**Set task 1:**
Echo the incentive bonus plan excerpt below, reproducing every line without any change.
----------------------------------------
INCENTIVE BONUS PLAN 
  

	1.	 PURPOSE 

The purpose of the Getaround, Inc. Incentive Bonus Plan (as amended from time to time, the “Plan”) is to motivate and
reward eligible employees for their contributions toward the achievement of certain Performance Goals (as defined below) by Getaround, Inc. (together with any of its Affiliates, the “Company”). 

 

	2.	 DEFINITIONS 

The following definitions shall be applicable throughout the Plan: 

(a)    “Affiliate” means a Parent, a Subsidiary or any corporation or other entity that, directly
or indirectly through one or more intermediaries, controls, or is controlled by, or is under common control with, the Company. 

(a)    “Applicable Laws” means all applicable laws, rules, regulations and requirements,
including, but not limited to, all applicable U.S. federal or state laws, rules and regulations, the rules and regulations of any stock exchange or quotation system on which the Company’s common stock is listed or quoted, and the applicable
laws, rules and regulations of any other country or jurisdiction where Awards are, or will be, granted under the Plan or Participants reside or provide services to the Company or any Affiliate, as such laws, rules, and regulations shall be in effect
from time to time. 
 (b)    “Award” means the amount of cash incentive payable under the Plan
to a Participant with respect to a Performance Period. 
 (c)    “Board” means the Board of
Directors of the Company, as constituted from time to time. 
 (d)    “Code” means the Internal
Revenue Code of 1986, as amended. Reference to a specific section of the Code or regulation thereunder shall include such section or regulation, any valid regulation promulgated under such section, and any comparable provision of any future
legislation or regulation amending, supplementing or superseding such section or regulation.
----------------------------------------
**Set task 2:**
Duplicate the stretch of entries below from the line containing "Toggle Bold formatting button" through the end of the entries, and leave the pictures out of your answer.

**Pointing records for pages and screenshots:**
----------------------------------------
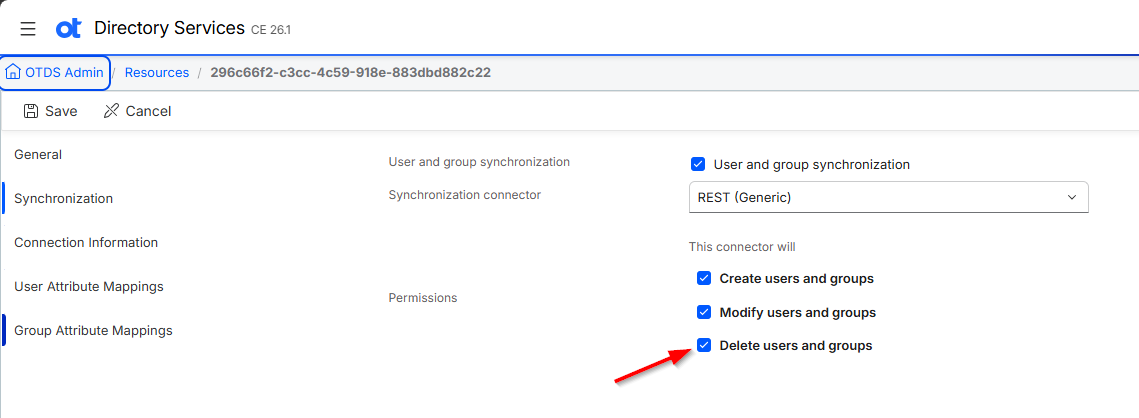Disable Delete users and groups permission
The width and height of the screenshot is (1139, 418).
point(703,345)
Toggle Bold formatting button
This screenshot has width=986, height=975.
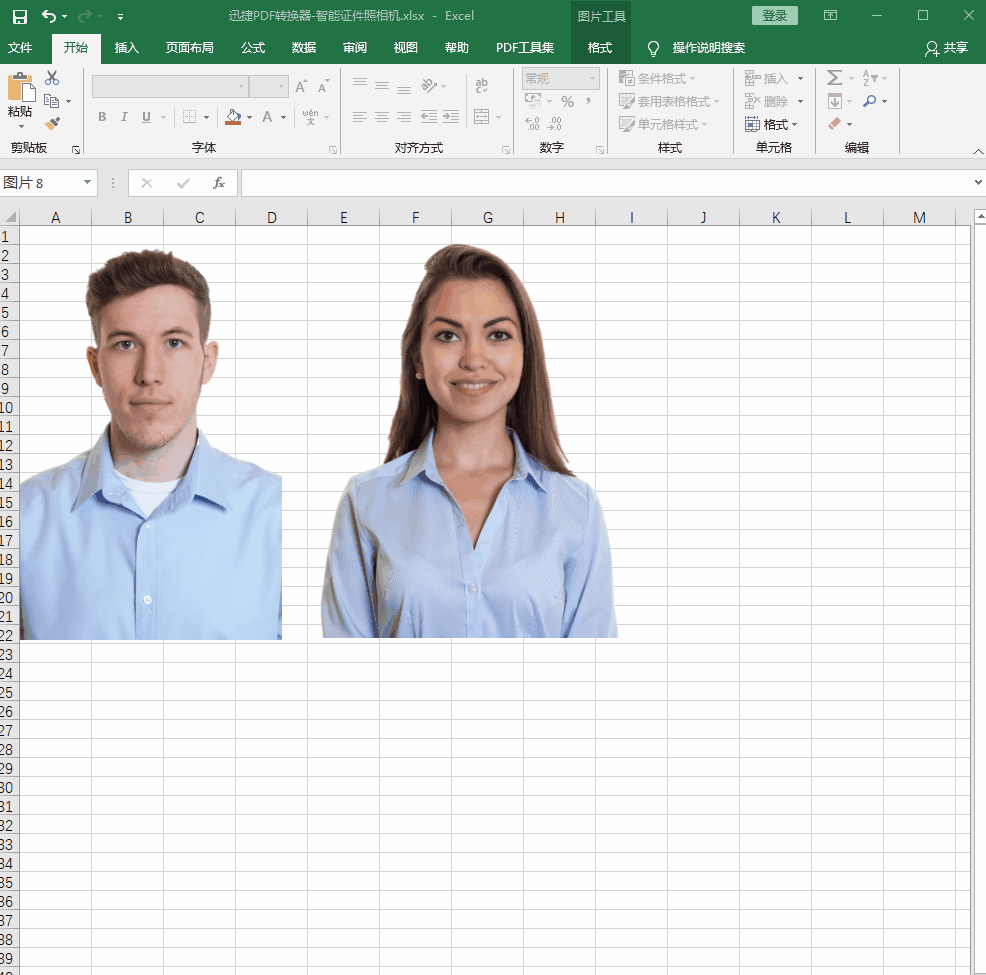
----------------------------------------
**Final answer 1:**
INCENTIVE BONUS PLAN 
  

	1.	 PURPOSE 

The purpose of the Getaround, Inc. Incentive Bonus Plan (as amended from time to time, the “Plan”) is to motivate and
reward eligible employees for their contributions toward the achievement of certain Performance Goals (as defined below) by Getaround, Inc. (together with any of its Affiliates, the “Company”). 

 

	2.	 DEFINITIONS 

The following definitions shall be applicable throughout the Plan: 

(a)    “Affiliate” means a Parent, a Subsidiary or any corporation or other entity that, directly
or indirectly through one or more intermediaries, controls, or is controlled by, or is under common control with, the Company. 

(a)    “Applicable Laws” means all applicable laws, rules, regulations and requirements,
including, but not limited to, all applicable U.S. federal or state laws, rules and regulations, the rules and regulations of any stock exchange or quotation system on which the Company’s common stock is listed or quoted, and the applicable
laws, rules and regulations of any other country or jurisdiction where Awards are, or will be, granted under the Plan or Participants reside or provide services to the Company or any Affiliate, as such laws, rules, and regulations shall be in effect
from time to time. 
 (b)    “Award” means the amount of cash incentive payable under the Plan
to a Participant with respect to a Performance Period. 
 (c)    “Board” means the Board of
Directors of the Company, as constituted from time to time. 
 (d)    “Code” means the Internal
Revenue Code of 1986, as amended. Reference to a specific section of the Code or regulation thereunder shall include such section or regulation, any valid regulation promulgated under such section, and any comparable provision of any future
legislation or regulation amending, supplementing or superseding such section or regulation.

**Final answer 2:**
Toggle Bold formatting button
This screenshot has width=986, height=975.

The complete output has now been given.